E l’Europa in tutto questo?
L’Europa non compare assolutamente, perché non esiste. Una parte, diciamo “atlantista”, è andata insieme agli Stati Uniti e appoggia l’Ucraina nel suo giusto anelito di indipendenza nazionale. Un’altra parte, meno affidabile, del Vecchio continente ha cominciato con i se, i ma e i distinguo. L’Europa, dunque, si è tagliata fuori da sola, nonostante le rassicurazioni di Ursula von der Leyen. Ricordiamoci delle arrampicate sugli specchi del presidente Macron, o il caso del Nord Stream di Scholz, con anche la sua ultima virata verso la Cina. Quando parliamo di Europa, dunque, resto sempre un po’ perplesso. Se è vero che ha votato le sanzioni, e si è anche attivata per le Forze armate ucraine con la missione di addestramento, rimane però questa mancanza di coesione di fondo.

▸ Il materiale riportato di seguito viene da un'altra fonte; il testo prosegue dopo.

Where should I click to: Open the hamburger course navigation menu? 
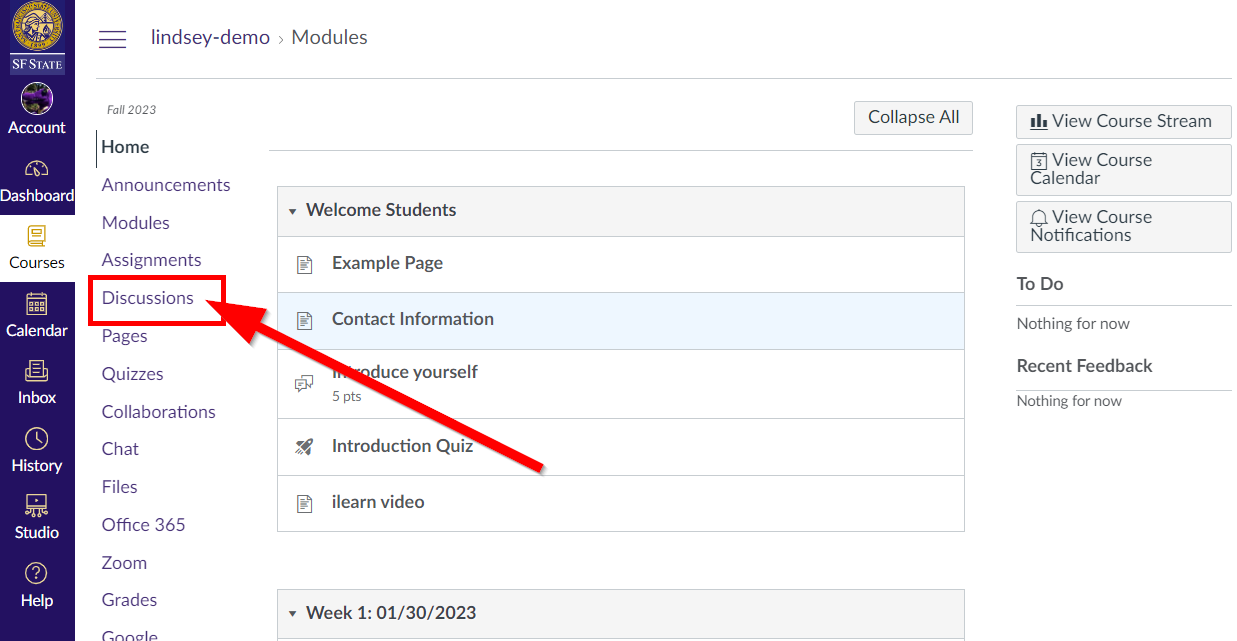tap(112, 39)
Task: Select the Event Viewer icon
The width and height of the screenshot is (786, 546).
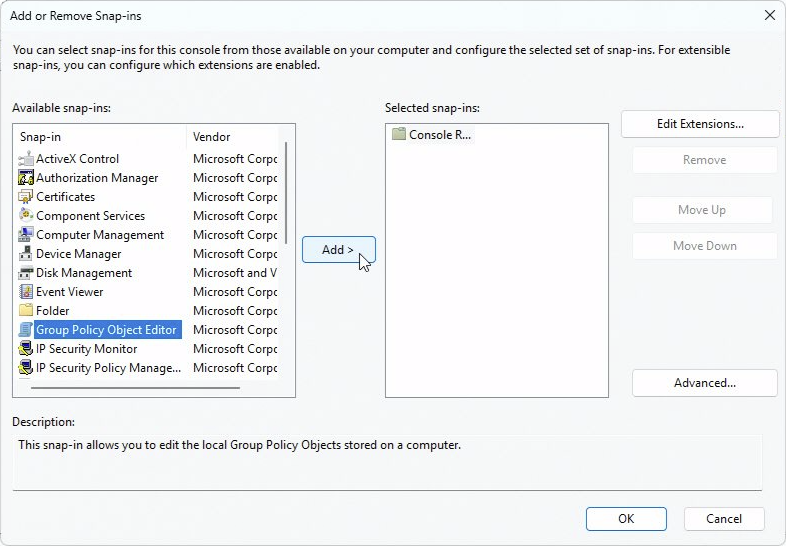Action: (x=26, y=292)
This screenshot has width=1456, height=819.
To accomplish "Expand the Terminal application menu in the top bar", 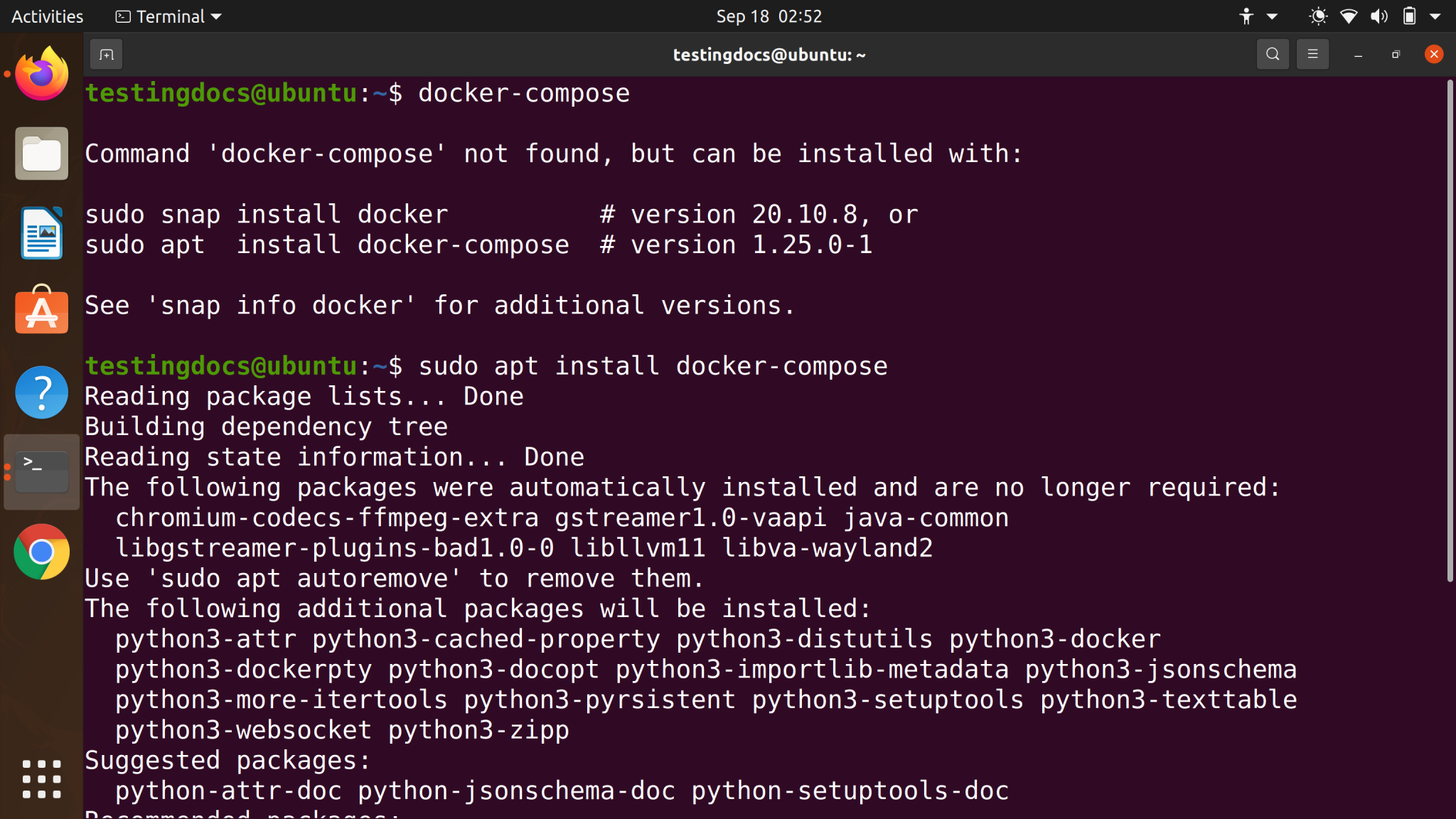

E per quanto riguarda il nostro Paese?
Io vedo un’Italia molto coesa e allineata alla posizione atlantica. Il nostro Paese ha detto chiaramente, fin dall’inizio, che c’era un aggredito e un aggressore, e ha identificato l’aggressore con assoluta chiarezza. Naturalmente in Parlamento sono stati avanzati dei distinguo, ma io credo che questo faccia parte della normale dialettica di una società democratica. Anche tra il 1936 e il 1939 ci fu in Europa un grande dibattito tra fautori dell’appeasement o di una posizione più intransigente alle richieste di Hitler, quest’ultima tra l’altro, largamente minoritaria in un Paese con il Regno Unito, dove l’inflessibilità di Winston Churchill veniva considerata assolutamente controproducente. Il dissenso fa parte della normale logica democratica, ed è giusto che ci sia anche in una democrazia matura come l’Italia. Tra l’altro, questo dissenso contribuisce a rafforzare la posizione di coloro che ritengono che il diritto internazionale sia stato violato. Si tratta, dunque, di decidere in che mondo vogliamo vivere, se in uno pre-1914, basato sulla prevaricazione, o in uno post-Guerra Fredda, costruito su regole condivise. La scelta mi pare evidente, e credo che lo sappia anche la maggior parte degli Italiani.